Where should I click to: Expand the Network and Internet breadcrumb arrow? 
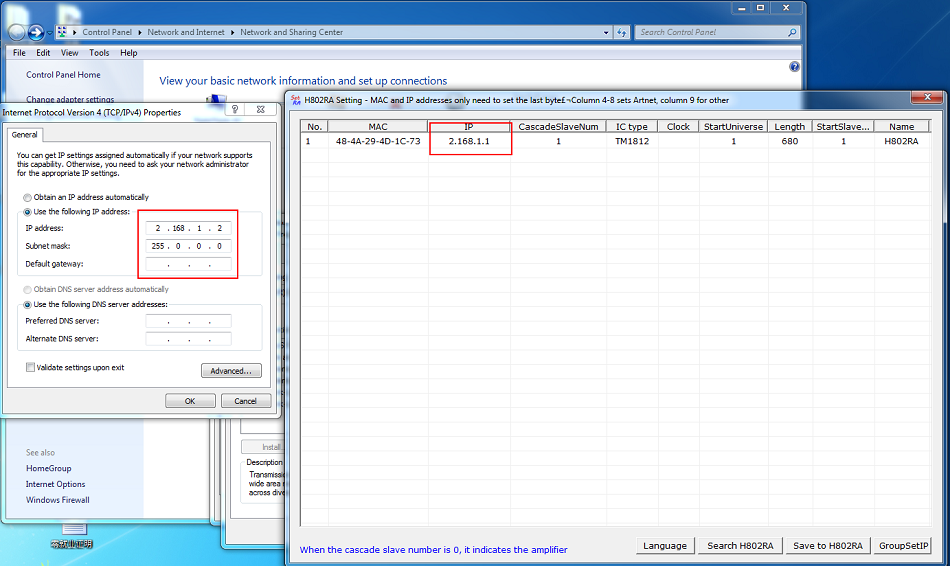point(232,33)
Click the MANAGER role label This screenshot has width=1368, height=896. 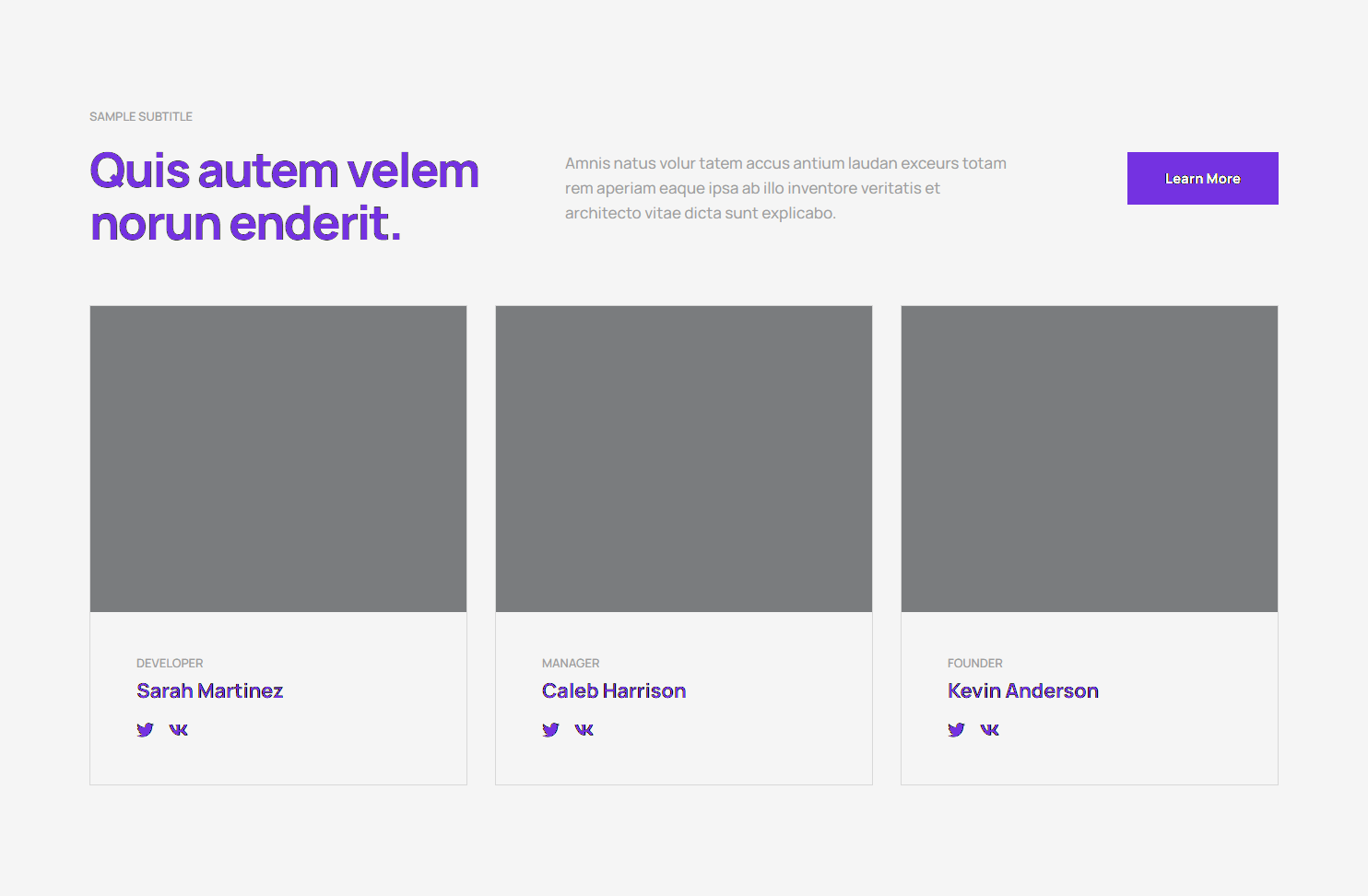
┄┄┄┄┄┄
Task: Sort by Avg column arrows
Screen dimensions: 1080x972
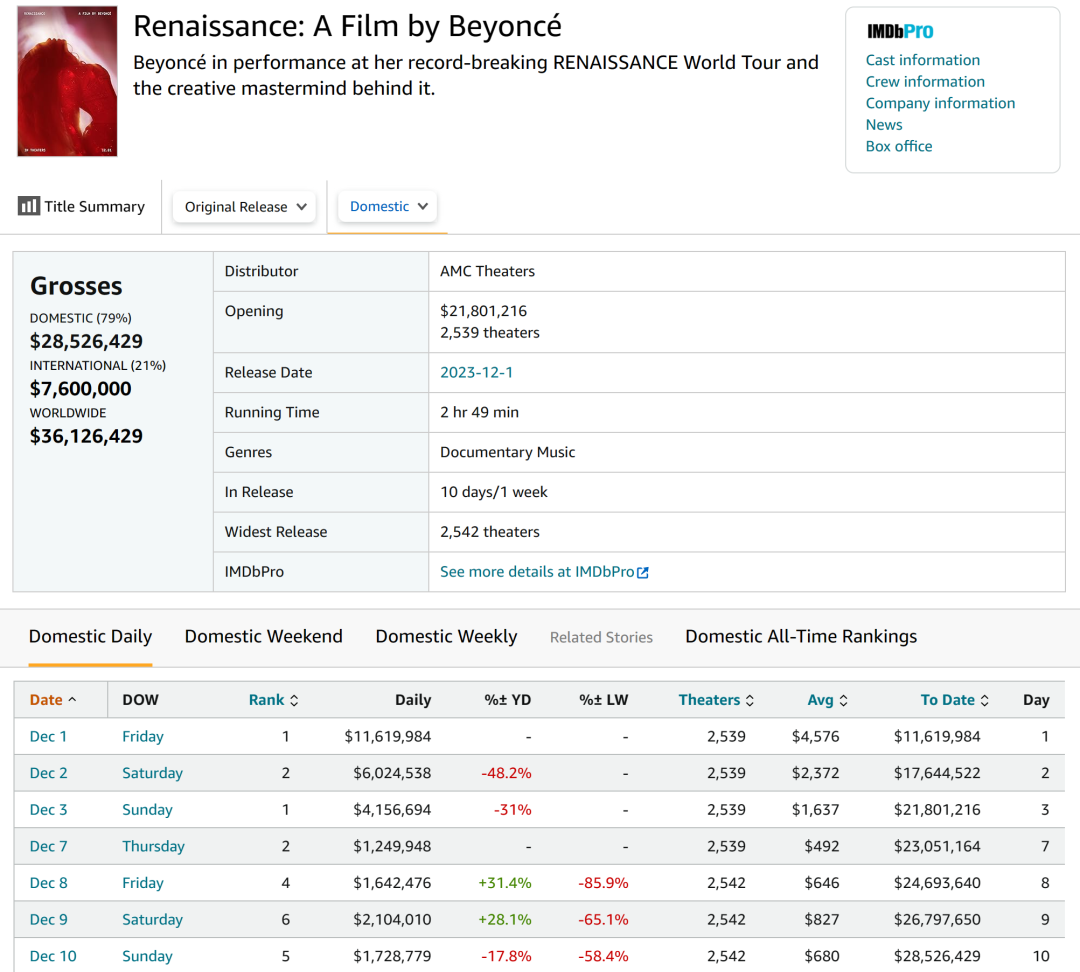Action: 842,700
┄┄┄┄┄┄
**EXERCISE OBJECTIVE**
From the entries above, copy exactly the lines starting at the one with "Where should I" and stopping at the one with "Click the MANAGER", keeping both ends. Drop the pictures.

**WORKED SOLUTION**
Where should I click to: Expand the Network and Internet breadcrumb arrow? 
point(232,33)
Click the MANAGER role label This screenshot has width=1368, height=896. 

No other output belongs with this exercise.